У меня воспоминаний о Емуртле не слишком много: я все-таки был тогда еще мал. Впрочем, жизнь в Емуртле отличалась от жизни в селе Великом заметно. Во-первых, климат: зимой – трескучие морозы под сорок градусов, а летом – почти тропический солнечный зной. Во-вторых, чуть отступил голод: конечно, мы все еще изрядно голодали, но уже не так, как последние месяцы в Великом. А в-третьих, – самое главное – уже не раздавалось каждые пару часов завывание сирены воздушной тревоги, и никто не завешивал окна для светомаскировки.
Я где-то читал, что американские индейцы, желая ярко запомнить какое-либо событие, сохраняют какой-нибудь сильно пахнущий пучок травы, чтобы потом, понюхав его, вспомнить – по ассоциации – желаемое во всех подробностях. А у меня нечто подобное со слуховыми ассоциациями.
У меня до сих пор мороз по коже дерет, когда где-нибудь начинает выть сирена, выдавая на две октавы глиссандо вверх-вниз. Я слышу сирену и жду, что сейчас раздадутся слова по громкоговорителю: «Воздушная тревога», – а потом начнет доноситься грохот далеких и близких взрывов.
Я вздрагиваю, и мне становится не по себе, когда я слышу мелодию первой строчки песни «Широка страна моя родная». – Это были позывные радиостанции, вслед за которыми звучал голос Левитана: «от Советского Информбюро…»
И еще я не переношу собачий вой, особенно ночью (хотя собак люблю). Впрочем об этом – позже.
Емуртлинцы – при всем своем гостеприимстве – иногда удивляли нас. Так, слово: «эвакуированные» многие из них произнести не умели, и нас, как правило, называли: «выковыренные». Второй удививший меня момент связан с национальным вопросом (о котором, кстати, в то время я и понятия не имел). Взрослые часто ходили на рынок за какой-либо едой (покупали какие-то крохи на последние деньги по бешенным ценам, или продавали что-нибудь из привезенных с собой из дому в эвакуацию вещей, чтоб добыть те же деньги, или просто выменивали еду на свои вещи). Однажды мама взяла с собой на рынок меня. Она разговорилась с какой-то торговкой, и вдруг та громко и удивленно переспросила:
– Что? Вы евреи? Настоящие? – и закричала: Арина, Глаша, идите скорее сюда! Тут выковыренные евреи! Настоящие!
А маме она бъяснила:
– Ты не обижайся, милая. Мы много слышали о евреях, но никогда их не видели и не знали, какие же они. Думали, какие-нибудь особенные, с хвостом или еще что-нибудь. А вы, оказывается, совсем такие же, как мы. Я теперь расскажу дома.

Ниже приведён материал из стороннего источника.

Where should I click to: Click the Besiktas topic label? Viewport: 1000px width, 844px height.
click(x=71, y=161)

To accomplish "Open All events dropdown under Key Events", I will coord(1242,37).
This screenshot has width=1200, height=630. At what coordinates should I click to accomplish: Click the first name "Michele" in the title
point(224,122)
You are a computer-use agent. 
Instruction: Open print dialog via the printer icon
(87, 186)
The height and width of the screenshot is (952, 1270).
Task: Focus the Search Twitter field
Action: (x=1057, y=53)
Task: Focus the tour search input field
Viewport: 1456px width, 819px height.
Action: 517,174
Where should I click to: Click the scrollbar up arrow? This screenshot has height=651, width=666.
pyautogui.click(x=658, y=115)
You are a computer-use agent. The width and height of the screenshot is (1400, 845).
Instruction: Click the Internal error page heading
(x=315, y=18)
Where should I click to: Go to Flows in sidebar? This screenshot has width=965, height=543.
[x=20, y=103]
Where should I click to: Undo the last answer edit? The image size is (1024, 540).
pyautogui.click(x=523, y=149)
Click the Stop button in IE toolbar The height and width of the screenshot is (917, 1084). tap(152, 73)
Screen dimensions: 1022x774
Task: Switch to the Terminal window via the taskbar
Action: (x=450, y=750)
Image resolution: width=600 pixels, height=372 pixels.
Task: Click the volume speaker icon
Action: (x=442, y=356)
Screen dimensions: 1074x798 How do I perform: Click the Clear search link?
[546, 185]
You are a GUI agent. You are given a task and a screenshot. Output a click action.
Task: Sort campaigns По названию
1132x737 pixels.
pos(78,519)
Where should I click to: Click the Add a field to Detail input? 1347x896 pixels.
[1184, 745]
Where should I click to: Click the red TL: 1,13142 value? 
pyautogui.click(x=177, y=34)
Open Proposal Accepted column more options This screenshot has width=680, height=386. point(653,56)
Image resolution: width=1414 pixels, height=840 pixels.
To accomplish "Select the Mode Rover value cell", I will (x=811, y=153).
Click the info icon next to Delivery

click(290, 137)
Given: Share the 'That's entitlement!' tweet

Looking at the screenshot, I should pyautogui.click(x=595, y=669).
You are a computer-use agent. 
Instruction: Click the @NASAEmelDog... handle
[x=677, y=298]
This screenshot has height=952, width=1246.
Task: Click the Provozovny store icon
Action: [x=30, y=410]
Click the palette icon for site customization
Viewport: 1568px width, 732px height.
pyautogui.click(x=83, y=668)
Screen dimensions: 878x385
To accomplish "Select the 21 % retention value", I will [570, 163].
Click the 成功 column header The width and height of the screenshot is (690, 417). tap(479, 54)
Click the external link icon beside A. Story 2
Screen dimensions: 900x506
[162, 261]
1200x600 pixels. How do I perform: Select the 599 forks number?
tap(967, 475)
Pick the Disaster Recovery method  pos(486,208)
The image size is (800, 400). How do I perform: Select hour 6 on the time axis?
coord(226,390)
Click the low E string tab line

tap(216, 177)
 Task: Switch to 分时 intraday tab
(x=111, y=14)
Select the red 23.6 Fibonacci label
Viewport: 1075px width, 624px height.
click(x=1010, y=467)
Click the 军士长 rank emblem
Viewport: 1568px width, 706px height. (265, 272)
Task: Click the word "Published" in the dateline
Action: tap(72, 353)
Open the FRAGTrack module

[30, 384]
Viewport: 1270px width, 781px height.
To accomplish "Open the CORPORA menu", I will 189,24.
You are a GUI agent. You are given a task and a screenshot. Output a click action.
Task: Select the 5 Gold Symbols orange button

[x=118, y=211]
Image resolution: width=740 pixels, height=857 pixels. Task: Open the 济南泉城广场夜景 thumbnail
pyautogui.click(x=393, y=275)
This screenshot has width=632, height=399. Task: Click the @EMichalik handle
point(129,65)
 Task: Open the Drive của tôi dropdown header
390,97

Торговать наши взрослые совсем не умели – ведь многие из наших мам попали на рынок вообще впервые в жизни, а до того они, городские жительницы, покупали все необходимое только в магазинах, где цены были твердые и обсуждению не подлежали. Я до сих пор помню, как одна из наших воспитательниц стояла на рынке и, держа в руках бархатную кофточку, громко говорила:
– Кофточка! Почти новая – я одевала ее только два раза! Прошу семьсот рублей. В крайнем случае, отдам за шестьсот.
Потом, вернувшись в интернат, она жаловалась другой воспитательнице:
– Я рассчитывала, что мне дадут шестьсот пятьдесят или шестьсот семьдесят рублей, а дали только пятьсот, да и то, когда я не выдержала и расплакалась.
Случалось, наших мам на рынке обманывали. Так например, молоко продавалось на рынке в виде кусков льда, получавшихся при замораживании выставленных ненадолго на холод мисок с молоком. Но иногда внутри такой «ледышки» при оттаивании обнаруживалась гнилая картофелина.